Shutting the Stable Gates After the Horse Has Bolted – The Order 66 Conundrum
IBRAHIM-ANYASS MUHAMMED

Opening Note
Procedural rules are designed to bring order, predictability, and fairness to the administration of justice. Yet, when long-standing practice collides with the strict letter of procedural law, the courts are left navigating a delicate tension between convenience and compliance. Shutting the Stable Gates After the Horse Has Bolted – The Order 66 Conundrum interrogates one such tension within Ghana’s civil procedure framework.
This paper examines the doctrinal and practical inconsistency surrounding ex parte applications for the grant of Letters of Administration and Probate under Order 66 of the High Court Civil Procedure Rules, 2004 (C.I. 47), against the seemingly mandatory notice requirements of Order 19 Rule 1(3). While probate practice has traditionally treated such applications as non-contentious and therefore ex parte, a close reading of the rules reveals a troubling silence: Order 66 provides no express exemption from the general rule requiring notice to affected parties.

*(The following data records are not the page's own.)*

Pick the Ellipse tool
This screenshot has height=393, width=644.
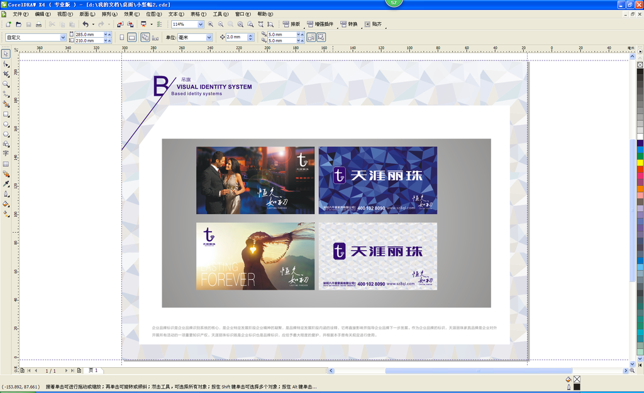point(6,125)
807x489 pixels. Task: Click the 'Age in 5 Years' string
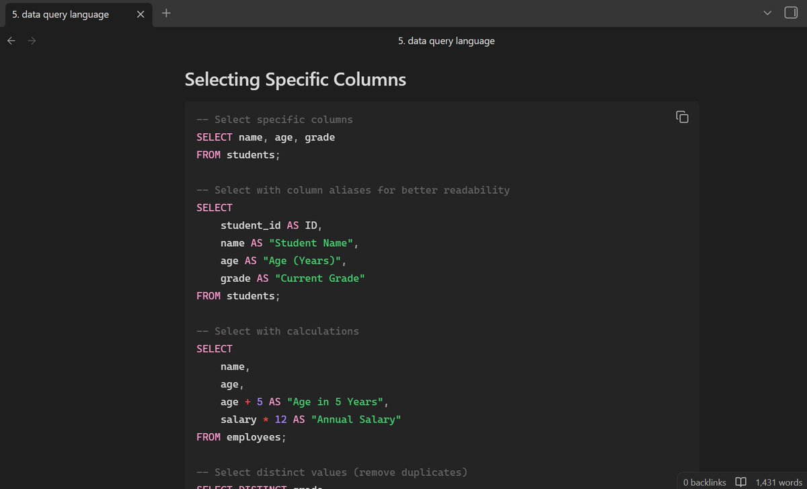pyautogui.click(x=338, y=402)
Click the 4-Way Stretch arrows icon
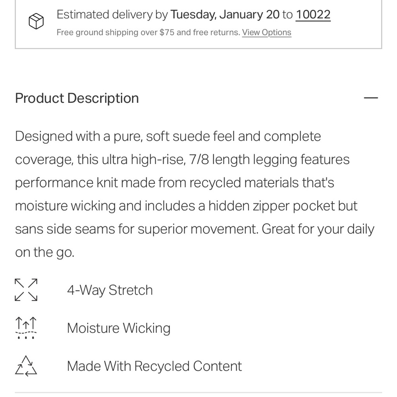The width and height of the screenshot is (397, 397). (26, 290)
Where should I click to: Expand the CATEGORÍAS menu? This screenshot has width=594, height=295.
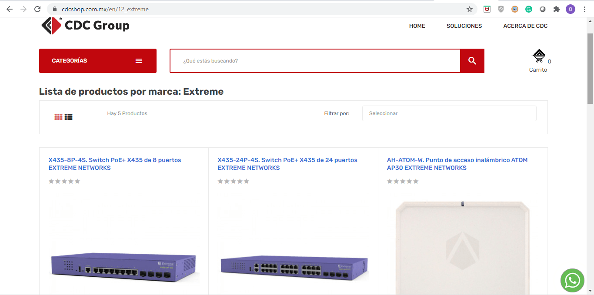pyautogui.click(x=98, y=61)
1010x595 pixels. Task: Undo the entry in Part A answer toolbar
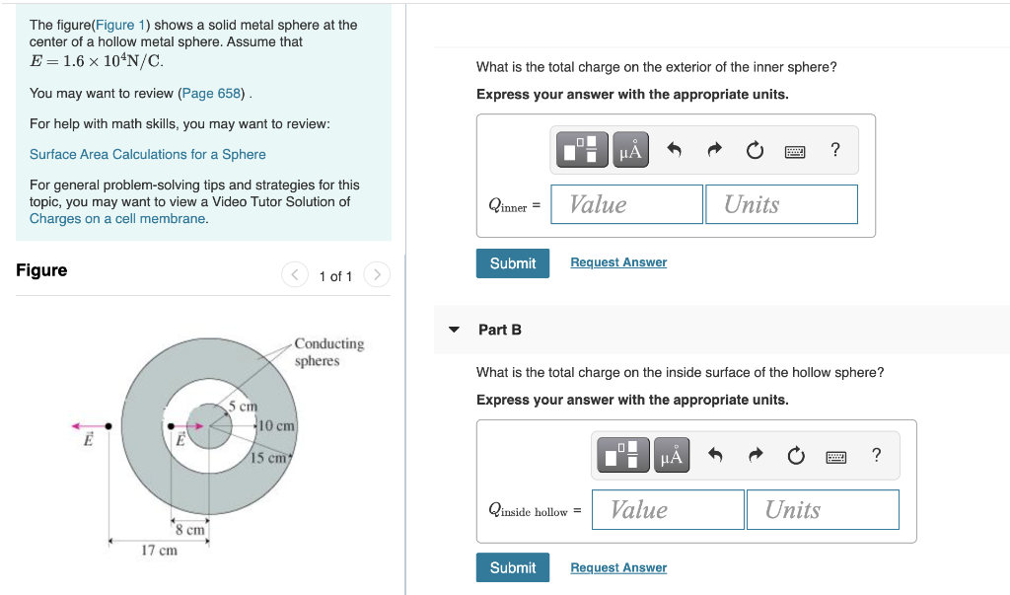tap(674, 150)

Invoking the interpretative maxim expressum facit cessare tacitum that what is expressed excludes what is implied the paper questions whether the continued reliance on ex parte probate applications is legally defensible or merely a procedural habit sustained by time and convenience. More importantly, it asks whether the courts are, in effect, shutting the stable gates only after the horse has already bolted.

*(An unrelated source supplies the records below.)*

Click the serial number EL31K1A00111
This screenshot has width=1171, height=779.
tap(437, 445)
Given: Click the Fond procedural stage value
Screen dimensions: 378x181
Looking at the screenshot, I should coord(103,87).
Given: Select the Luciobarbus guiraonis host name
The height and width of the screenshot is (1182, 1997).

Through doctrinal analysis and procedural critique, this work invites practitioners, judges, and scholars to reconsider whether probate practice under Order 66 aligns with the architecture and intent of Ghana’s civil procedure rules and what the implications of this misalignment mean for fairness, jurisdiction, and the integrity of judicial process.
SHUTTING THE STABLE GATES AFTER THE HORSE HAS BOLTED – THE ORDER 66 CONUNDRUM. (1)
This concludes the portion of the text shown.